The only thing that makes sense is to use paragraph numbers, a common approach in classics texts where students are often correlating a chunk of original text in Greek, for instance, with one or more translations of that chunk. It shouldn’t be too difficult for Apple to enhance iBooks to enable users to navigate by paragraph numbers.

Making texts available as PDFs works around the page numbering problem, but the PDF viewing features in iBooks are basic, lacking the capability to add annotations and highlighting, for example.

If Apple wants the iPad to succeed in the academic market, it needs to address these current oversights of page references and limited PDF support.
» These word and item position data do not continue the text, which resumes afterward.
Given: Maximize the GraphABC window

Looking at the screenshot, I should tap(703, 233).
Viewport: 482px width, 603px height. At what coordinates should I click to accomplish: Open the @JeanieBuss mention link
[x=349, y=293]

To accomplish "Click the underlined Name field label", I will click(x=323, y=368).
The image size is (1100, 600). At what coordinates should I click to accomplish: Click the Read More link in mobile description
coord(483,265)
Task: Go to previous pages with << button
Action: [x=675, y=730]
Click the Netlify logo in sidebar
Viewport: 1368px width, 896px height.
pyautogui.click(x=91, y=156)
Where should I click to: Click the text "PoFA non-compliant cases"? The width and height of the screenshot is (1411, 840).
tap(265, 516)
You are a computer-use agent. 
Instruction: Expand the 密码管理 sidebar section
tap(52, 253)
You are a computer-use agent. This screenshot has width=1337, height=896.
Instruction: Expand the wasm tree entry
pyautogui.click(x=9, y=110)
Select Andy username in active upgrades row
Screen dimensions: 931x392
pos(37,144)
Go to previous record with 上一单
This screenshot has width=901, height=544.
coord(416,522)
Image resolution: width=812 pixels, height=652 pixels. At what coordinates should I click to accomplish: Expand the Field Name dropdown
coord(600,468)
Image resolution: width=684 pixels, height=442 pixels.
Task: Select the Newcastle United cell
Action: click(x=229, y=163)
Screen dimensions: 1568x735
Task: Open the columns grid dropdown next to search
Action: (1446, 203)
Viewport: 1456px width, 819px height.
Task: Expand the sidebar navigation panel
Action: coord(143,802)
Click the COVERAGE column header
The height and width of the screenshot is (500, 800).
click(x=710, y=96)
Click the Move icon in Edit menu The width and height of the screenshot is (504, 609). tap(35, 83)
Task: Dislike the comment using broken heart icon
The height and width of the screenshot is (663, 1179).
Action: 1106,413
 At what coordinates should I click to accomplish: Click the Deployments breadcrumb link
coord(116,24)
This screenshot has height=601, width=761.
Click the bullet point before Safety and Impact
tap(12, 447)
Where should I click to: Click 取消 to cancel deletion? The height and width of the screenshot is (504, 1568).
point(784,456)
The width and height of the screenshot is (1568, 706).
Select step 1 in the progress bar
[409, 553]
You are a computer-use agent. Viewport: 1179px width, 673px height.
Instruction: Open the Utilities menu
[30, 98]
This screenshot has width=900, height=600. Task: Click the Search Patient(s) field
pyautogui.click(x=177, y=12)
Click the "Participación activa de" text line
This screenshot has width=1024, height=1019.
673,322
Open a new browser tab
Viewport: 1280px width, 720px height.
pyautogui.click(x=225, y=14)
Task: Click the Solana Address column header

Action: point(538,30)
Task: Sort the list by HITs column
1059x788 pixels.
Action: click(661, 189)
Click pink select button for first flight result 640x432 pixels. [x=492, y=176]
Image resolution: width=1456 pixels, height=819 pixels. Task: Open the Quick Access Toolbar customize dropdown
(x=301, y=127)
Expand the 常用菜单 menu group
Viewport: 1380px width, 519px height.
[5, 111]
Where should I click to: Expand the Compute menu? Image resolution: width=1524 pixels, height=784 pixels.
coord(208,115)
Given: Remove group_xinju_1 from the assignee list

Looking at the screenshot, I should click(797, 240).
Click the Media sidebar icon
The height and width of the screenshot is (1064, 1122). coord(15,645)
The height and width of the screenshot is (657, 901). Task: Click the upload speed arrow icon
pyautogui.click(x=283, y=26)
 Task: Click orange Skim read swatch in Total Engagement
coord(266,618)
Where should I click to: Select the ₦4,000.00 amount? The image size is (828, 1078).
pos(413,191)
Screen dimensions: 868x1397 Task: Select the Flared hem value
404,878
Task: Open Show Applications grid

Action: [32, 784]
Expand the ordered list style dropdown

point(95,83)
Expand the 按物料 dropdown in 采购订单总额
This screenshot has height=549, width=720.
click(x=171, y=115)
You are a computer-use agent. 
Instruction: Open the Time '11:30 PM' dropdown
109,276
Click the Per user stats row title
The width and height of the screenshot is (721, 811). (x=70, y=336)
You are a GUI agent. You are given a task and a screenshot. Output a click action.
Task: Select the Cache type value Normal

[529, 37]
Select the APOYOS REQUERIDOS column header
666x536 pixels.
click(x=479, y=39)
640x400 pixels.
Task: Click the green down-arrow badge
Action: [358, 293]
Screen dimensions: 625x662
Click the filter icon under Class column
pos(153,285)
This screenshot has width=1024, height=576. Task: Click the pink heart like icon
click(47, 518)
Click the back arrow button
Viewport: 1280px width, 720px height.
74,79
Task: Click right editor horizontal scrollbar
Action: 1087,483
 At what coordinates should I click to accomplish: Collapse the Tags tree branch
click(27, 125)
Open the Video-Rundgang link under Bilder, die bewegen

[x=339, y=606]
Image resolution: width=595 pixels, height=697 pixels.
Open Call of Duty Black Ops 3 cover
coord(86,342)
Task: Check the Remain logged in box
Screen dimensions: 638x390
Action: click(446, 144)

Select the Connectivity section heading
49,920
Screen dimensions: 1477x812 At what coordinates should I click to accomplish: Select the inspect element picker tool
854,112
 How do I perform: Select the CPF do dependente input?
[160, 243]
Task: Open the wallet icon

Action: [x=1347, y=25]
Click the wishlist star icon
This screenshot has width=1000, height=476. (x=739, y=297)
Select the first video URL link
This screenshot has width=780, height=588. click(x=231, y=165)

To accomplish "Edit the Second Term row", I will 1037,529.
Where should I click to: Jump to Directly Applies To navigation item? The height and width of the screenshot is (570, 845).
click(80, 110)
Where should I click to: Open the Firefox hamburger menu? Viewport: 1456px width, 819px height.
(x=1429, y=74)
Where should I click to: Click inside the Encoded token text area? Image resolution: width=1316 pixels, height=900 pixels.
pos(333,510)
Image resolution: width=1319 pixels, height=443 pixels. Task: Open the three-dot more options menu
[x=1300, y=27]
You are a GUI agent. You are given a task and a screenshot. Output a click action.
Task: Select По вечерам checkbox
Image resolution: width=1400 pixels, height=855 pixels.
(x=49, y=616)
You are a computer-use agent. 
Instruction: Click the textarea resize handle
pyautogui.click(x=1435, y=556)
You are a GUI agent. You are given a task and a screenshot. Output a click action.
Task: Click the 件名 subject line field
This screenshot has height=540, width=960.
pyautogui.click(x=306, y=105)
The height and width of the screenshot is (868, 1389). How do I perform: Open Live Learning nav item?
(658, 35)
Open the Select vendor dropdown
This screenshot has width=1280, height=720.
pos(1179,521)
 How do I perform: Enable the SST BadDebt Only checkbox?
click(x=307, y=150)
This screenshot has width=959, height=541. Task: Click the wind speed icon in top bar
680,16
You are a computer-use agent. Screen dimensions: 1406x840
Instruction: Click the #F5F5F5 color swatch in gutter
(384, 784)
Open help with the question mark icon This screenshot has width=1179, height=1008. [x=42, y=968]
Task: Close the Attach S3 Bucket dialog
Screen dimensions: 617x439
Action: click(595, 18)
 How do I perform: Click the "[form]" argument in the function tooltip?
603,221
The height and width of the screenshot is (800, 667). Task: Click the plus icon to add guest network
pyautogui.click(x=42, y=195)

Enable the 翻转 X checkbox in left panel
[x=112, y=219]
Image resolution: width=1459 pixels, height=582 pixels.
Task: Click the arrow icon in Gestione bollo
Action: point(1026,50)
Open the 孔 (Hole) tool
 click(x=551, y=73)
The Future of the Classroom? Academic reading is a unique genre in that a text is raw material – to be pulled apart, tossed around, chewed up, and reassembled in your brain. It’s quite distinct from pleasure reading, demanding a different kind of engagement that is actually very physical. In order to remap the information laid out in a linear text, a kind of non-linear movement is required to flatten out the data and better understand the connections through returning to sections and gaining a broad overview.

The Kindle DX’s greatest weaknesses, at least in the realm of academia, are its slow page-to-page load times, poor internal navigation, and lack of color. The iPad, with its mimicry of physical pagination, interactive bookmarks, and easy-to-use table of contents is a clear win in this department, though the current apps available for reading need enhancements to meet the needs of students and academics. That e-readers will replace traditional books and papers altogether in the near future is unlikely, but if I had to pick the device that was more likely to succeed in doing so, I’d pick the iPad hands down.